Wavelet-Based Bracketing, Time–Frequency Beta Burst Detection: New Insights in Parkinson's Disease

Neurology Basic Medical Sciences Biophysics Medical Imaging Life Sciences Immunology Medicine
Parkinson's disease beta oscillations low beta high beta closed-loop control neuromodulation signal processing

Parkinson’s Disease Research Report: Beta Burst Behavior Analysis Using a Wavelet-Based Time-Frequency Detection Framework

Background

Parkinson’s disease (PD) is a prevalent neurodegenerative disorder characterized by motor dysfunction, including tremors, rigidity, and bradykinesia. Recent studies have linked motor impairments in PD to excessive synchronization of neuronal activity within the beta frequency band (13–35 Hz). While traditionally viewed as sustained elevation, beta activity in PD is now understood to manifest as transient, exaggerated bursts of variable magnitude and duration. Current detection methods primarily focus on single frequency peaks within the beta band, potentially overlooking other critical information. This study introduces a novel wavelet-based method for identifying and analyzing beta bursts across a broad frequency range and explores their correlation with motor impairments.

Paper Source

This research was conducted by Tanmoy Sil, Ibrahem Hanafi, and colleagues, affiliated with institutions including the University Hospital Würzburg, Germany, and Imperial College London, UK. It was published in Neurotherapeutics (Volume 20, 2023) and made available online on October 11, 2023.

Methodology

Subjects

The study recruited seven patients (one female) with advanced PD, averaging 57.57 years of age and a disease duration of 9.29 years. All participants underwent Medtronic SenSight™ deep brain stimulation (DBS) electrode implantation, and chronic local field potential (LFP) recordings were collected at least three months post-surgery.

Data Acquisition

LFP data were recorded in a resting state at a sampling rate of 250 Hz for 20.9 seconds. Patients discontinued antiparkinsonian medication at least 12 hours prior to recordings, with DBS stimulation halted 30 minutes beforehand. Data were processed using wavelet transformations to create time-frequency spectrograms, with bursts identified through thresholding at the 80th percentile.

Wavelet Decomposition and Burst Identification

Morlet wavelets (10 cycles, 10–40 Hz range, 1 Hz resolution) were used for time-frequency decomposition. Bursts were defined as time-frequency regions exceeding the power threshold. Key metrics included: - Burst duration (Δt): Temporal extent of a burst. - Frequency range (Δf): Frequency span of a burst. - Burst power: Maximum amplitude within a burst region.

Statistical Analysis

Correlations between burst metrics and clinical motor scores (MDS-UPDRS III) were analyzed using Pearson’s correlation coefficient and repeated-measures ANOVA (RM-ANOVA).

Results

Beta Burst Characteristics Differ by Frequency Range

Significant differences were observed between low beta (13–20 Hz) and high beta (21–35 Hz) bursts: 1. Low beta bursts showed longer durations (Δt), broader frequency ranges (Δf), and positive correlations with motor scores. 2. High beta bursts exhibited negative correlations between burst metrics and motor scores.
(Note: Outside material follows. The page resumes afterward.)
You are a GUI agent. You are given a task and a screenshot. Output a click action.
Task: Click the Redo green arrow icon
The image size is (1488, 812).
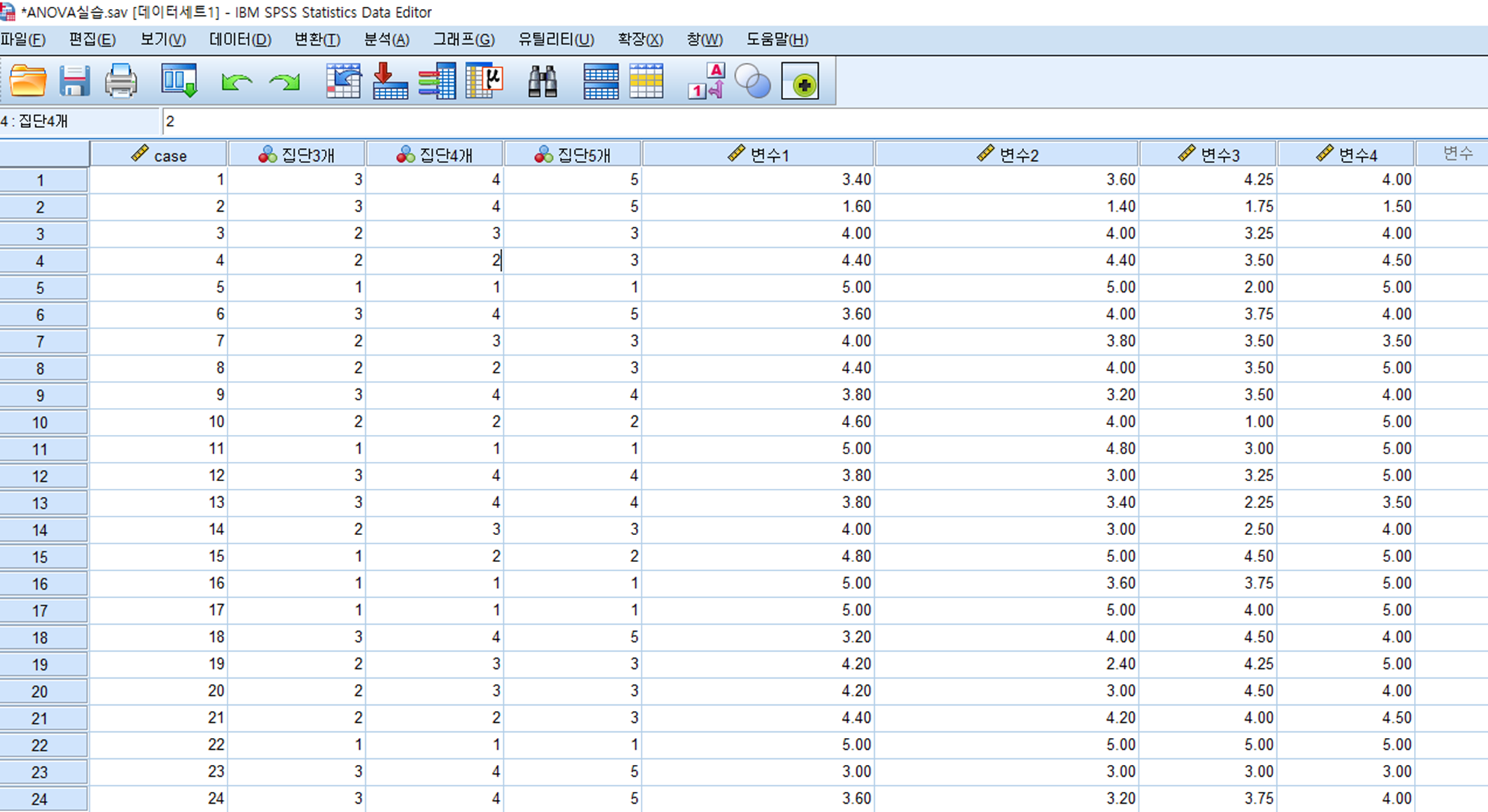pos(284,82)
Additionally, low beta bursts had a higher likelihood of occurrence and greater bilateral symmetry than high beta bursts.

Clinical Correlations

Long-duration low beta bursts positively correlated with motor symptom severity, suggesting a pathological role. Conversely, longer-duration high beta bursts were negatively correlated, indicating a possible compensatory mechanism.

Methodological Advantages

The wavelet-based method effectively detects beta bursts across a wide frequency range, providing broader insights than single-frequency methods. The novel frequency range metric (Δf) offers an additional dimension for burst characterization.

Implications

This study provides critical insights into the pathological mechanisms and therapeutic targets for PD: 1. Pathological Mechanisms: Low beta activity may reduce information coding capacity through excessive synchrony, contributing to motor impairments. 2. DBS Optimization: Identifying bursts with long durations or wide frequency ranges in the low beta band could guide parameter adjustments in DBS programming. 3. Novel Metrics: The introduction of Δf enriches beta burst analysis and enhances the understanding of their role in PD.

Future Directions

Further research could utilize long-term LFP recordings and high-resolution EEG to explore information flow in low beta activity and its causal links to motor symptoms. Additionally, investigating the effects of pharmacological interventions on Δf and burst characteristics may provide deeper insights into PD pathology.

Conclusion

This study presents a novel wavelet-based framework for detecting beta bursts and analyzing their properties. It highlights the contrasting behaviors of low and high beta bursts and their distinct correlations with motor impairments. The findings offer valuable perspectives for advancing PD research and optimizing DBS interventions.